なお、上記においてVKORC1遺伝子の多型とは同遺伝子の近傍領域の多型をも含む。
本発明のプローブを遺伝子増幅系中に添加しておくことで、PCR反応終了後、融解曲線分析(Tm解析)を行うだけで、複数の遺伝子変異型のタイピングが可能となる。さらに、全血や口腔粘膜懸濁液を直接検査することが可能であるため、手間やコストを低減することができる。
本発明のプローブは、特異性が高く、検出感度が高い。
本発明の方法を用いることにより、PCRを行う場合であっても、増幅産物を取り出す必要がないため、コンタミネーションの危険性がほぼ無い。また、本発明の方法は、機構が簡単なので自動化が容易である。
本発明の方法により、VKORC1遺伝子の-1639番目の塩基の多型とCYP2C9*3変異部位の多型とを同時に検出することもできる。
実施例1のヒトゲノム1およびヒトゲノム2(精製ゲノム)についてのTm分析における単位時間当たりのTAMRA(VKORC1 プローブ1)の蛍光強度の変化量(d蛍光強度増加量/t)の変化を示す。
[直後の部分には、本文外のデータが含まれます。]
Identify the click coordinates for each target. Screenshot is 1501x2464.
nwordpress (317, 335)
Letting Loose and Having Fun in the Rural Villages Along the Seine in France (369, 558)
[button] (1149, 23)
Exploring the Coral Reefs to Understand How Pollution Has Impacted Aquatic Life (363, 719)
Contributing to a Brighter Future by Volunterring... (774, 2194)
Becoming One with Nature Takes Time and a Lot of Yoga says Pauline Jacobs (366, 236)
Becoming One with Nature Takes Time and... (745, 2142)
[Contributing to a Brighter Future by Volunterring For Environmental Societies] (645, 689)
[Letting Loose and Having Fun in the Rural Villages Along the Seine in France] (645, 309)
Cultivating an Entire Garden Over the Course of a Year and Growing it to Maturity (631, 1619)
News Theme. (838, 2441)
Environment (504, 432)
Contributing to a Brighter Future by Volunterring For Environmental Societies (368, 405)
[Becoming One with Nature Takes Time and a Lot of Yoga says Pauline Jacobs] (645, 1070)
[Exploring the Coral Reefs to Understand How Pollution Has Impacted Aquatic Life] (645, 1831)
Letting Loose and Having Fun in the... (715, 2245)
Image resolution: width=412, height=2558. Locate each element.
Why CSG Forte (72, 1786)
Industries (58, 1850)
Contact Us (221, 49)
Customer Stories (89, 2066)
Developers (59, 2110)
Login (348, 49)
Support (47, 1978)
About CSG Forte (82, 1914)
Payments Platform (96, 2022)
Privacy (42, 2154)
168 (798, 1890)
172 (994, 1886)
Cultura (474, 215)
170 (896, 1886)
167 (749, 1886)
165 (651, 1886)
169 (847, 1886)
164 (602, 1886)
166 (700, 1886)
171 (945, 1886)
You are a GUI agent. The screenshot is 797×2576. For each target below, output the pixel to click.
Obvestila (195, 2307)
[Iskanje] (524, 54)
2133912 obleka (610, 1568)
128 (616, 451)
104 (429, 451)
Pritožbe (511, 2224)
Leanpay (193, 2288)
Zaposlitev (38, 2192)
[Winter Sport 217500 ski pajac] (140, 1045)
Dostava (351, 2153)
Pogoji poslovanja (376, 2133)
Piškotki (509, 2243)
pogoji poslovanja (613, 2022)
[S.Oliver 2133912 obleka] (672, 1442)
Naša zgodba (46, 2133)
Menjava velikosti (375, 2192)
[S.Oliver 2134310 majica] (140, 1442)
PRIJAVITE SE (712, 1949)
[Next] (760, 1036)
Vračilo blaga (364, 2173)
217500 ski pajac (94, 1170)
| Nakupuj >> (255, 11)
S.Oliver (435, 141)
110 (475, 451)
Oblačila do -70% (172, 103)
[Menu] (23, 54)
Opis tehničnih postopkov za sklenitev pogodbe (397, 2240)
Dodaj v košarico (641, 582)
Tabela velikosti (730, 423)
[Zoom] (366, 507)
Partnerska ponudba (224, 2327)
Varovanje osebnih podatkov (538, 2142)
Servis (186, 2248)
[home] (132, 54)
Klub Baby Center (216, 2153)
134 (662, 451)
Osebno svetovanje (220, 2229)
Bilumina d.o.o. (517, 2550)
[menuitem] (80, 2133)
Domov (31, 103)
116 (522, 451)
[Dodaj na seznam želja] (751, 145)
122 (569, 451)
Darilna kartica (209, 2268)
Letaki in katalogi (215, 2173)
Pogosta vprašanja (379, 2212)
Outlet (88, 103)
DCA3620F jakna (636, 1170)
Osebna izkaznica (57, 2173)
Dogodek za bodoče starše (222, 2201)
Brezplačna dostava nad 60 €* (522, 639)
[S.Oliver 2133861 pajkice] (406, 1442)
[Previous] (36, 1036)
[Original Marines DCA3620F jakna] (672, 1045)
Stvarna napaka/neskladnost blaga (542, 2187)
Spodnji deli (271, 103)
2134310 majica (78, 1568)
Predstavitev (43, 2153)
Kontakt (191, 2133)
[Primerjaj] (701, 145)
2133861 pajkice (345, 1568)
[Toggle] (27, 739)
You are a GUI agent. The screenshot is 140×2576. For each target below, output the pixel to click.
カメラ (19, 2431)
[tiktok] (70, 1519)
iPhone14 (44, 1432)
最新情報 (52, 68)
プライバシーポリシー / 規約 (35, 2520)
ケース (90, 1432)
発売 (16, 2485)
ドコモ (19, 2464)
縦軸は、単位時間当たりの蛍光強度の変化量(d蛍光強度増加量/t)、横軸は、温度(℃)である。 実施例2のヒトゲノム1およびヒトゲノム2(全血)についてのTm分析における単位時間当たりのTAMRA(VKORC1 プローブ1)の蛍光強度の変化量(d蛍光強度増加量/t)の変化を示す。縦軸は、単位時間当たりの蛍光強度の変化量(d蛍光強度増加量/t)、横軸は、温度(℃)である。 比較例のヒトゲノム1およびヒトゲノム2(精製ゲノム)についてのTm分析における単位時間当たりのTAMRA(VKORC1 プローブ2)の蛍光強度の変化量(d蛍光強度増加量/t)の変化を示す。縦軸は、単位時間当たりの蛍光強度の変化量(d蛍光強度増加量/t)、横軸は、温度(℃)である。 実施例3のヒトゲノム1およびヒトゲノム2(精製ゲノム)についてのTm分析における単位時間当たりのTAMRA(VKORC1 プローブ1)の蛍光強度の変化量(d蛍光強度増加量/t)の変化を示す。縦軸は、単位時間当たりの蛍光強度の変化量(d蛍光強度増加量/t)、横軸は、温度(℃)である。 実施例3のヒトゲノム1およびヒトゲノム2(精製ゲノム)についてのTm分析における単位時間当たりのBODIPY FL(CYP2C9*3 プローブ1)の蛍光強度の変化量(d蛍光強度増加量/t)の変化を示す。縦軸は、単位時間当たりの蛍光強度の変化量(d蛍光強度増加量/t)、横軸は、温度(℃)である。 実施例4のヒトゲノム1およびヒトゲノム2(全血)についてのTm分析における単位時間当たりのTAMRA(VKORC1 プローブ1)の蛍光強度の変化量(d蛍光強度増加量/t)の変化を示す。縦軸は、単位時間当たりの蛍光強度の変化量(d蛍光強度増加量/t)、横軸は、温度(℃)である。 実施例4のヒトゲノム1およびヒトゲノム2(全血)についてのTm分析における単位時間当たりの蛍光強度の変化量(d蛍光強度増加量/t)の変化を示す。縦軸は、単位時間当たりのBODIPY FL(CYP2C9*3 プローブ1)の蛍光強度の変化量(d蛍光強度増加量/t)、横軸は、温度(℃)である。
<1>本発明プローブおよび本発明検出方法
本発明のプローブは、VKORC1遺伝子の-1639番目の塩基の多型を検出するためのプローブであって、配列番号1または2に示す塩基配列において塩基番号80〜89を含む10〜50塩基長の塩基配列であり、配列番号1または2における80番目の塩基に対応する塩基がシトシンである以外は配列番号1または2に相同性を有し、塩基番号80に対応する塩基が蛍光色素で標識されているオリゴヌクレオチドからなることを特徴とする。ここで、VKORC1遺伝子の-1639番目の塩基は、配列番号1,2の88番目の塩基である。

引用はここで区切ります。